Basis for Null Space: Finding Basis Vectors | Explained and Solved

[Dgray101]

Hey guys so we need to find the basis for

0 1 $\sqrt{2}$
0 0 0
0 0 0

I know how you do it. But my prof says that one of the basis vectors is (1 0 0) but I don't know how he arrives at this?

 

[Vahsek]

Hey guys so we need to find the basis for

0 1 $\sqrt{2}$
0 0 0
0 0 0

I know how you do it. But my prof says that one of the basis vectors is (1 0 0) but I don't know how he arrives at this?

The way to find a basis for the nullspace is to identify all the free variables (which correspond to the free columns of the matrix): x₁ and x₃ are the free variables while x₂ is a pivot variable.

Since the number of free columns (or number of free variables) equals 2, you will get 2 special solutions for Ax=0, and hence 2 basis vectors. The rest you know how to do: to find 1 of the special solutions, set one of the free variables to 1 and the rest 0, and solve for the pivot variables.
Doing this procedure, would give the following basis vectors for the nullspace: (1,0,0) and (0,-√2,1).
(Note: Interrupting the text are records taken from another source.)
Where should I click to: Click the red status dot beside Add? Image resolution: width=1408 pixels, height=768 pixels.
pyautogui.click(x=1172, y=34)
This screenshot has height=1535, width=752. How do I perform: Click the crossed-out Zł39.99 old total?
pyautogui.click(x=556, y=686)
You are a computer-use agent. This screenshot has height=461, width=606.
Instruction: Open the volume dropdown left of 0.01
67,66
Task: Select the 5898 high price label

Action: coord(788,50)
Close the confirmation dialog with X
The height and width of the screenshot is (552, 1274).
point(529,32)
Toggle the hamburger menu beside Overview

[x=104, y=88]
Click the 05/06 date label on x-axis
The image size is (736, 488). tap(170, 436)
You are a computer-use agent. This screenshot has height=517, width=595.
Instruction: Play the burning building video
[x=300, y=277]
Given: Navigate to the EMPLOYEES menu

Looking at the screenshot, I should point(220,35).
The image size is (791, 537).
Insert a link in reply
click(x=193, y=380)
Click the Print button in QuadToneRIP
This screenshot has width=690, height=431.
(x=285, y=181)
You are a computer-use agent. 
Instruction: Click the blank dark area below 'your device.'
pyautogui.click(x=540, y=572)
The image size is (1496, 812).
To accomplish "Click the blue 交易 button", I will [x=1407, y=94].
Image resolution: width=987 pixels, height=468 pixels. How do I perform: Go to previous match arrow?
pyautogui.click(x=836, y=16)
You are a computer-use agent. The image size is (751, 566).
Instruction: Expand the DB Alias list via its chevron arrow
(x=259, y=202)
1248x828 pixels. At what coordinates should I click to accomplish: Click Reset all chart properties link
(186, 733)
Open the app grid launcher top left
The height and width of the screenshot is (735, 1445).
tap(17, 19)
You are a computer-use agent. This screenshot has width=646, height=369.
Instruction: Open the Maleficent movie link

Alternatively, you can still see why the above 2 vectors are a basis. You can easily see that all the solutions of the form
x₂= -√2 x₃ where x₃ is any real number
will solve the system, along with
x₁= any real number.

Hence, you see that the full solution to Ax=0 is
x₁ (1,0,0) + x₃ (0,-√2,1),
and you can easily pick out the basis vectors again.

 

[HallsofIvy]

Equivalently, the null space of this matrix is the set of all (x, y, z) such that
$$\begin{pmatrix}0 & 1 & \sqrt{2} \\ 0 & 0 & 0 \\ 0 & 0 & 0 \end{pmatrix}\begin{pmatrix}x \\ y \\ z\end{pmatrix}= \begin{pmatrix}0 \\ 0 \\ 0 \end{pmatrix}$$

$$\begin{pmatrix}y+ \sqrt{2}z \\ 0 \\ 0 \end{pmatrix}= \begin{pmatrix} 0 \\ 0 \\ 0 \end{pmatrix}$$

which, as Vahsek said, reduces to the single equation $y+ \sqrt{z}= 0$ or $y= -\sqrt{2}z$ (the other two rows being just 0= 0). There is no condition on x so x can be any thing.

That is, we can write $(x, y, z)= (x, -\sqrt{2}z, z)= (x, 0, 0)+ (0, -\sqrt{2}z, z)= x(1, 0, 0)+ z(0, -\sqrt{2}, 1)$. A vector is in the null space of this matrix if and only if it is a linear combination of $(1, 0, 0)$ and $(0, -\sqrt{2}, 1)$, exactly as Vahsek said.